Gruber Mansion (Gruberjeva palača) is a mansion in Ljubljana, the capital of Slovenia, standing at 1 Astronomy Street (Zvezdarska ulica) on the right bank of the Ljubljanica, east of Levstik Square (Levstikov trg) and Castle Hill. It currently houses the Archives of the Republic of Slovenia.

==History==
The mansion was built between 1773 and 1777 in a braided Baroque and Rococo style by the Jesuit Viennese hydrology expert and architect Gabriel Gruber, who was also known for the construction of the Gruberjev kanal drainage channel. Gruber used the mansion as a physics and hydraulics research institute, a testament that being the construction of an observatory as a portion of the institution.

In 1840, the mansion was purchased by Anton Virant, who merged the property with his own adjacent and used it as a guest accommodation and cafe named "Zur Sternwarte" (meaning observatory).

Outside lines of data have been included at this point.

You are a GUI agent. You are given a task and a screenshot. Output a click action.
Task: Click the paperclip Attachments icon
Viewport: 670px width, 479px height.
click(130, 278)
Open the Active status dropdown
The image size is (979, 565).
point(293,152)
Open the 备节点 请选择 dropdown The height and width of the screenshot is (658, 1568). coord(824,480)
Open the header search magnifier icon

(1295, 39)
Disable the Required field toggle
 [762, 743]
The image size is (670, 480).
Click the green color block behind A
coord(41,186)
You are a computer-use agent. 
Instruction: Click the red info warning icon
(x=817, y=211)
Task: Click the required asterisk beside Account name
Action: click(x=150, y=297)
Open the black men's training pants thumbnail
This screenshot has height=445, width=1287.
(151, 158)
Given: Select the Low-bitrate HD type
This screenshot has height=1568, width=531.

In 1887, it was bought by the Carniolan Savings Bank and in 1965, become the National Archive of Slovenia, undergoing renewal in 1990.

==Architecture==
The mansion was designed in the late Baroque and Rococo style by highly skilled stucco artisans who commissioned to decorate its façade and interior. It is noted for its oval staircase in cool pastel colors of the era and braided and is topped with a domed ceiling designed allegorically, it is a fresco of trade, crafts and technology, completed in 1786 by Andrej Herrlein, two years after Gruber himself had been forced to leave.

On the first floor of the mansion is a chapel adorned with paintings depicting the life of the Virgin Mary which were painted by the Austrian painter Martin Johann Schmidt, also known as Kremser Schmidt. The facade of the mansion is ornamented with the portrait of Gabriel Gruber, created by the sculptor Janez Pirnat.